Labor and Employment

Money for Nothing: The Case of the Non-Employee

It was a dream job: A steady paycheck, generous pay, excellent working conditions, and flexible hours. So it seemed for five years for an Illinois man who had accepted a job with a large telecommunications company.

Then payday came, and what was once a long line at the Personnel office had turned electronic and invisible. The convenience of "direct deposit" payroll made those long lines a thing of the past. The man learned how to work the system, getting himself to the head of the line even though he had never worked a day for the company that paid him.

Report Payroll Errors Promptly

In this case, the "employee" had actually turned down the job offer, and never worked for the large company at all. Somehow, the company's payroll system didn't get the notice, and sent him more than $470,000 in pay over three years. When someone caught the error, of course the company asked to be paid back and, of course, the man had spent most of it.

These results are to be expected, although people may wrongly assume that in a large company the dollar amounts are absorbed. In reality, however, someone who was knowingly "unjustly enriched" by such errors is expected to return what isnt rightly theirs. This could put you in a very difficult position such as jail - if its already been spent and cant be recovered.

Criminal Prosecution May Occur in the State Where the Money Originated.

In this case, the "non-employee" lived in Illinois, but the company was in New Jersey. The man was charged and sentenced under New Jersey law. He was sentenced to a six-month prison term and ordered to pay back the entire $470,000.

Going to court in another state can be intimidating and frightening, and quite expensive. The judge or jury likely will not be sympathetic to an "outsider" who, it might be viewed, wrongfully deprived one of their own of time, money, or resources.

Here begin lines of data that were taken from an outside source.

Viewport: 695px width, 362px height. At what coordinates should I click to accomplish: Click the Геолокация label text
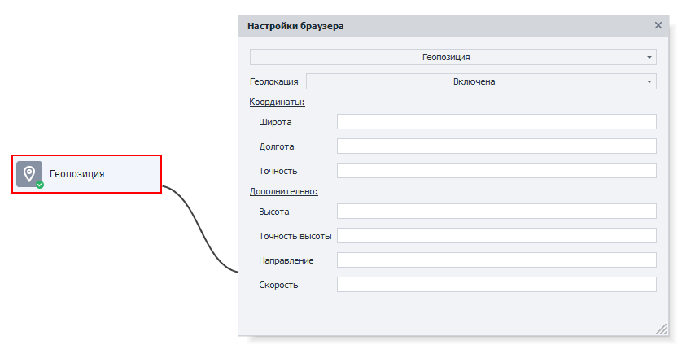[x=274, y=81]
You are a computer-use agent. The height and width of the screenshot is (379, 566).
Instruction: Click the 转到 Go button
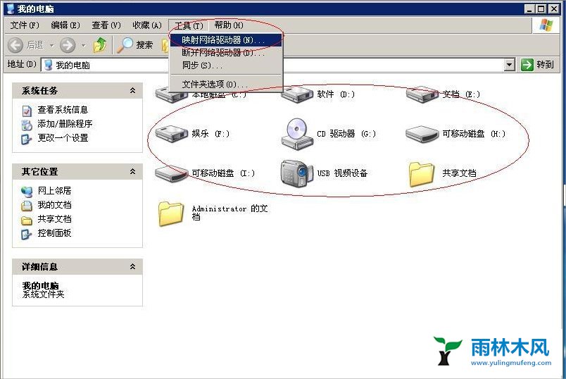click(538, 65)
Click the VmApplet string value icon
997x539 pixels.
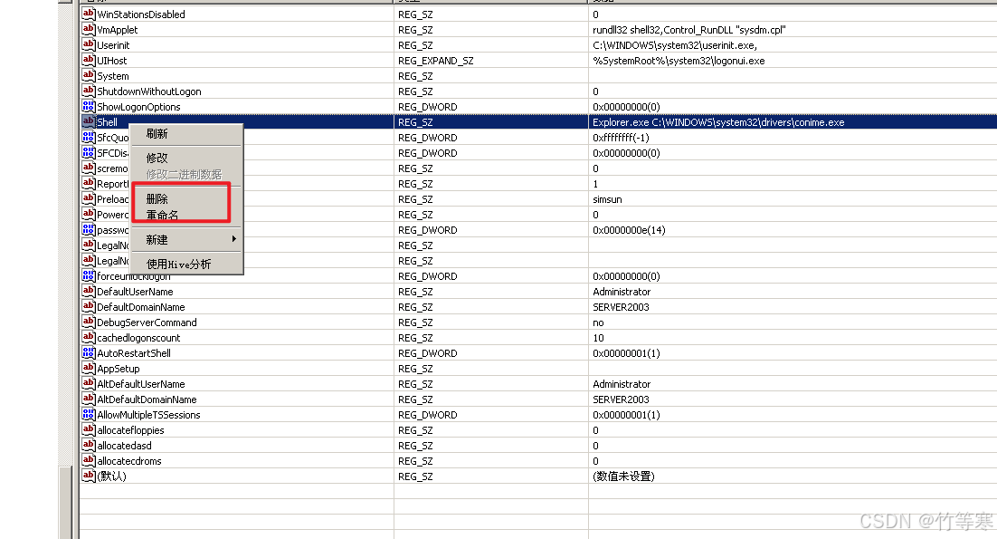pyautogui.click(x=89, y=30)
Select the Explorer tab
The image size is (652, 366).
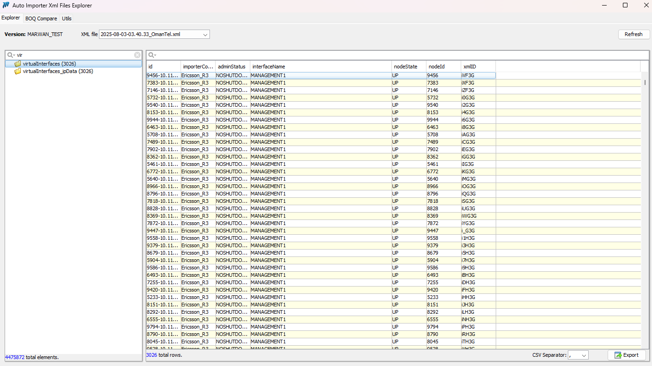click(x=11, y=18)
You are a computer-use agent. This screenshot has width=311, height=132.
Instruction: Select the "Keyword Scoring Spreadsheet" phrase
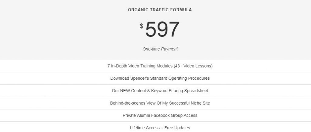coord(183,91)
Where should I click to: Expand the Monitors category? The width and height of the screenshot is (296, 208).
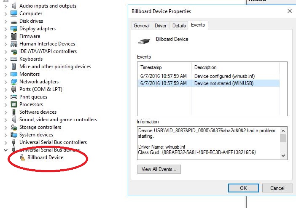pos(5,74)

In addition, you'll need to find and retain the services of a local lawyer to work in unfamiliar terrain.

Report Suspicious Circumstances Using Appropriate Channels.

If you learn of fraud in your own company or elsewhere, carefully consider the right way to report it. Whistleblower laws can protect employees, but only under certain circumstances.

Before reporting, however, check the accuracy of your facts. If you have only second-hand, non-verified rumors, you may be putting your job and reputation in peril by reporting something that turns out to be OK.

At worst, you could be putting yourself at risk for a suit for defamation, which is a "false statement of fact".

Seek the advice of an attorney who'll speak with you confidentiality about the positive and negative aspects of reporting troublesome activity. You may choose instead to contact the local Attorney General's office, Better Business Bureau, or prosecutor.

Question for Your Attorney

  • I've been accused of fraud in my company, but its not true. What can I do?
  • How can I find out my company's policy regarding whistleblowing; if I believe someone is committing fraud or using company money inaccurately?